Implementation:Neuml Txtai Task Init
| Knowledge Sources | |
|---|---|
| Domains | Data_Processing, Workflow |
| Last Updated | 2026-02-09 00:00 GMT |
Overview
Concrete tool for wrapping pipeline callables into workflow-compatible task objects provided by the txtai library. The Task.__init__ constructor configures data routing, input handling, output merging, lifecycle hooks, and concurrency settings for one or more pipeline actions.
Description
The Task class is the base class for all workflow tasks in txtai. Its constructor accepts an action (or list of actions) alongside configuration parameters that control how data flows through the task during workflow execution. The constructor normalizes the action parameter into a list, stores all configuration, and optionally calls a register method for subclass-specific initialization.

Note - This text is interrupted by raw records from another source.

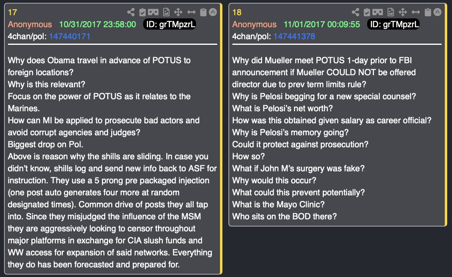Viewport: 452px width, 277px height.
Task: Click the share icon on post 17
Action: click(x=131, y=12)
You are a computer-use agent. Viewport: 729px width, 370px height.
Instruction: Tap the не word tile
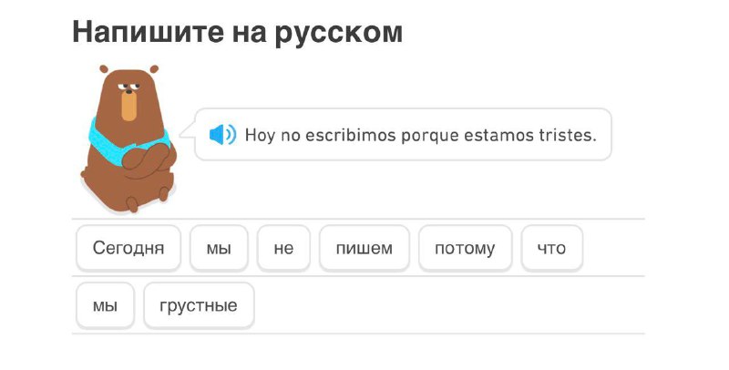[x=283, y=248]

When a Task instance is called (via __call__), it delegates to either filteredrun (for list inputs, applying the select filter) or run (for non-list iterables, processing all elements). The constructor configuration determines how the task behaves at each stage of this execution.
Usage
Use Task.__init__ whenever you need to wrap one or more pipeline callables for inclusion in a Workflow. Common scenarios include:
- Wrapping a single pipeline with default settings:
Task(action=my_pipeline) - Adding a regex filter:
Task(action=my_pipeline, select=r"\.pdf$") - Combining two pipelines with horizontal merge:
Task(action=[pipeline_a, pipeline_b], merge="hstack") - Adding lifecycle hooks:
Task(action=my_pipeline, initialize=setup_fn, finalize=cleanup_fn)
Code Reference
Source Location
- Repository: txtai
- File:
src/python/txtai/workflow/task/base.py(lines 21-91)
Signature
class Task:
def __init__(
self,
action=None,
select=None,
unpack=True,
column=None,
merge="hstack",
initialize=None,
finalize=None,
concurrency=None,
onetomany=True,
**kwargs,
):
Import
from txtai.workflow import Task
I/O Contract
Inputs
| Name | Type | Required | Description |
|---|---|---|---|
| action | callable or list[callable] | No | Action(s) to execute on each data element. Typically pipeline instances. Normalized to a list internally. Defaults to an empty list (pass-through). |
| select | str (regex) | No | Regular expression filter. Only elements whose string value matches this pattern are processed; non-matching elements pass through unchanged. |
| unpack | bool | No | If True (default), extracts data payload from (id, data, tag) tuples before processing and re-packs afterward.
|
| column | int or dict | No | Column index to select if elements are tuples. Supports a single int or a dict mapping action index to column index. Defaults to None (use entire element). |
| merge | str | No | Merge mode for multi-action outputs. Options: "hstack" (default, column-wise tuples), "vstack" (row-wise one-to-many), "concat" (column-wise string join), or None (return raw list of outputs).
|
| initialize | callable | No | Function to execute before the workflow processes data. Called by the Workflow during its initialization phase. |
| finalize | callable | No | Function to execute after the workflow finishes processing all data. Called by the Workflow during its finalization phase. |
| concurrency | str | No | Concurrency method when an executor is available. Valid values: "thread" for thread-based, "process" for process-based parallelism.
|
| onetomany | bool | No | If True (default), list outputs from a single action are interpreted as one-to-many transformations, expanding the output stream. |
| **kwargs | dict | No | Additional keyword arguments. Passed to self.register() if the subclass defines it; otherwise raises TypeError.
|
Outputs
| Name | Type | Description |
|---|---|---|
| task | Task | A configured Task instance. When called via task(elements, executor), runs filteredrun (list input) or run (iterable input) and returns transformed data elements.
|
Usage Examples
Basic Example
from txtai.pipeline import Summary
from txtai.workflow import Task
# Create a summarization pipeline
summary = Summary()
# Wrap it in a task with default settings
task = Task(action=summary)
# Call the task directly
results = task(["This is a long document that needs summarizing..."])
Filtered Task with Select
from txtai.pipeline import Textractor
from txtai.workflow import Task
# Create a text extractor
textractor = Textractor(sections=True)
# Only process elements that look like file paths ending in .pdf
task = Task(action=textractor, select=r"\.pdf$")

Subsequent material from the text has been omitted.